Medication injections into bone marrow

Intraosseous infusion (IO) is the process of injecting medication, fluids, or blood products directly into the bone marrow; this provides a non-collapsible entry point into the systemic venous system. Intraosseous infusions allow for the administered medications and fluids to go directly into the vascular system. The IO route of fluid and medication administration is an alternative to the preferred intravenous (IV) route when the latter cannot be established promptly in emergency situations.

== Background ==
The use of the IV route to administer fluids has been around since the 1830s, and, in 1922, Cecil K. Drinker et al. saw that bone, specifically the sternum, could also be used as a route of administration for emergency purposes. To continue the expansion of knowledge regarding IO administration, a successful blood transfusion took place in 1940 using the sternum, and afterward, in 1941, Tocantins and O'Neill demonstrated successful vascular access using the bone marrow cavity of a long bone in rabbits. Because of Tocantins and O'Neill's success in their experiments with rabbits, human clinical trials were established using mainly the body of the sternum or the manubrium for access. Emanuel Papper and others then continued to advocate, research, and make advances on behalf of the IO administration. Once Papper showed that the bone marrow space could be used with comparable success to administer IV fluids and drugs, intraosseous infusion was popularized during World War II to prevent soldiers' deaths via hemorrhagic shock. While popular in the field during WWII, the use of IO was not seen as a standard for emergencies until the 1980s, and only so for children. With the rise of technology allowing the ease of technique of IO, and a lower risk of complications like bloodstream infections than when using peripheral access, the alternative of IO access has increased throughout the years for adults, as well. IO is now recommended in Advanced Cardiac and Pediatric Advanced Life Support treatment protocols, in cases where access via IV cannot be established on time.

== Indications ==
Intraosseous access is indicated in emergency situations, such as when a person experiences some type of major trauma like shock, cardiac arrest, severe dehydration, or severe gastrointestinal hemorrhage. IO access can provide the quickest way to rapidly infuse needed medications and fluids in an emergency situation. In people who experience critical trauma and who do not have adequate blood pressure, the IO route doubles the success rate of the peripheral IV route.

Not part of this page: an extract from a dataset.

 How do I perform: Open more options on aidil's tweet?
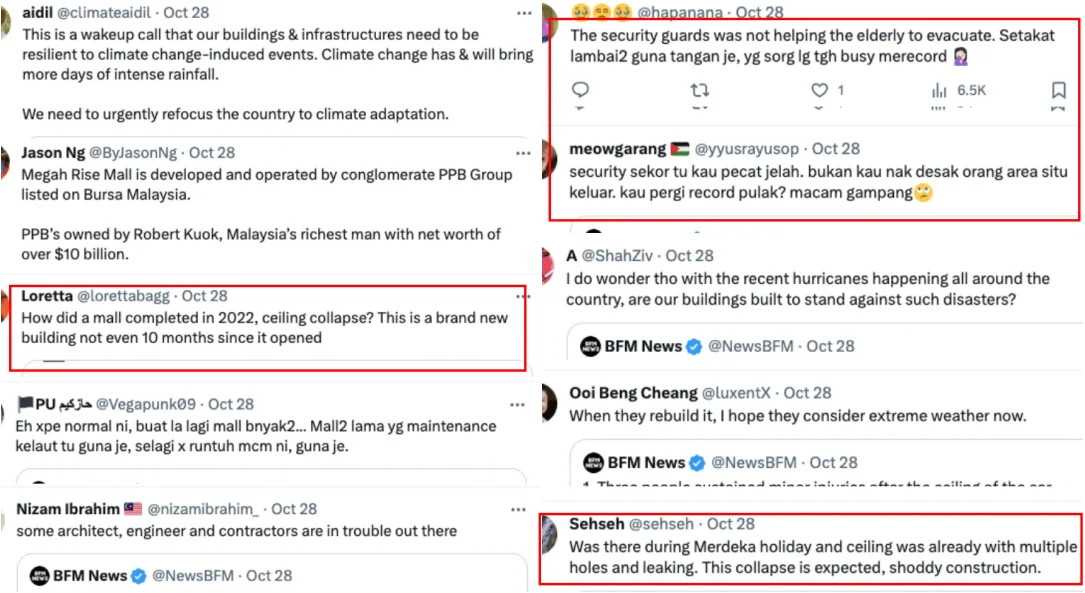pos(524,13)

In addition to the emergency clinical scenario that can call for an IO route to be used, IO access is only indicated when access to peripheral veins is either not possible or delayed. When IV access is either not possible or delayed, other indications for utilizing the IO route include administering contrast if needed for radiology scans and drawing blood for laboratory testing and analysis. Situations that can result in decreased or delayed access to peripheral veins, and thus necessitate the use of an IO route to infuse medications and fluids include circumstances such as burns, fluid accumulation (edema), past IV drug use, obesity, and very low blood pressure.

== Contraindications ==
1. Having adequate and timely peripheral venous access is a major contraindication to obtaining IO access.
2. Fractures in the bone at the site of device insertion
3. Burn damage to the tissues around the site of device insertion
4. Cellulitis or other type of skin infection at the site of device insertion
5. Osteogenesis imperfecta, also referred to as Brittle Bone Disease
6. Osteoporosis
7. Osteomyelitis
8. Osteopetrosis
9. Osteopenia
10. Recent orthopedic surgery
11. A recent failed attempt at device insertion in the same bone

==Procedure==
An IO infusion can be used on adult or pediatric populations when traditional methods of vascular access are difficult or otherwise cause unwanted delayed management of the administration of medications. The IO site can be used for 24 hours and should be removed as soon as intravenous access has been gained. Prolonged use of an IO site, lasting longer than 24 hours, is associated with osteomyelitis (an infection in the bone).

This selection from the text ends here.